How can foreign manufacturers and retailers/wholesalers actively limit or transfer liability risks?
von Eyb: You can limit your warranties and exclude liabilities for breaches of warranties. For instance, consequential and punitive damages can be excluded for breach of warranty claims in terms and conditions of sale. But you cannot contractually exclude legal risks related to strict liability or negligence claims.

Can you give an example of how foreign companies can limit their liability risks by way of a contractual agreement?

von Eyb: Just take a European manufacturer that imports products with all required warning labels and involves a shipping company which then removes or loses the labels. In case the manufacturer gets sued by a consumer, he should ideally have an indemnification clause providing that the shipping company indemnifies and holds harmless the manufacturer against all claims arising from the shipping company’s misconduct. The clause should stipulate in detail each party’s rights and responsibilities in defending the case in court.

Many foreign companies are concerned about being held liable in their home country for claims against their affiliated company in the United States. Are cross-border enforcements possible and realistic?
Von Eyb: Yes, there are three major categories where courts allow holding a parent company liable based on the so called “piercing of the corporate veil” theory. The first category relates to fraud. Just an example: Company A is not allowed to compete with Company B because of a non-compete agreement. To circumvent the agreement, Company A establishes a subsidiary Company C which then starts competing with Company B. In that case B could sue A and pierce the corporate veil for using its subsidiary to circumvent the non-compete clause.

Which is the second category?

von Eyb: This is related to under-capitalization. In this respect, it needs to be pointed out that U.S. companies don’t have a minimum statutory capital. However, if they are not capitalized sufficiently to conduct their business, plaintiffs may pierce the corporate veil and sue the parent company.

And the third category?

von Eyb: The alter-ego theory.

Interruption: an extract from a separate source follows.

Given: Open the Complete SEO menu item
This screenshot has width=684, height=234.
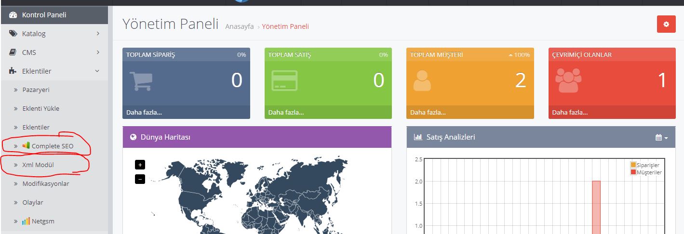Looking at the screenshot, I should [52, 146].
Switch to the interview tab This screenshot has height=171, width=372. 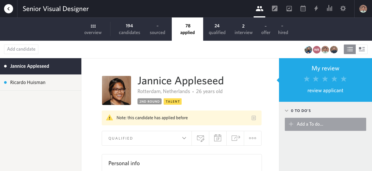point(244,29)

That’s the most dangerous one because it can happen unintentionally. The key word is separation. The parent company and its subsidiary should be kept completely separated with different leadership, separated finances, bookkeeping and corporate legal formalities (e.g. separate meeting minutes). If the subsidiary was completely controlled by the foreign parent company and it appears that the U.S. company is just an alter-ego of the foreign parent company, then a plaintiff may pierce the corporate veil.

You mentioned “different leadership” – this might be a problem for foreign startups running local companies in the U.S. with directors from the parent company…

von Eyb: Appointing the same directors is just an indication and does not necessarily lead to a liability of the parent company. In most cases where U.S. courts allow piercing, there’s a lack of funding and fraudulent behavior in parallel which means that there are overlaps between the three categories.

As a rule of thumb, which major aspects should foreign companies be aware of and actively address when they intend to tap the US market?

von Eyb: The first thing that we tell foreign clients is that they should be aware and expect that things are different from their home market. They should not only talk to local US attorneys but also to insurances and other experts such as safety engineers in the U.S. with respect to topics like packaging labels and product safety. In addition, before foreign companies start selling into the U.S. they should discuss with experts whether selling through a US subsidiary is preferable. If the foreign company sells directly in to the US it might trigger tax and corporate issues and registration requirements. Generally, the laws and regulations are very different depending on the product, the industry and the US state and companies should approach local experts in an early stage.

Disclaimer: Please note that the contents of this interview may not be seen or construed as legal advice but merely for information purpose only. Advice may only be given on an individual case to case basis upon specific instruction and mandate.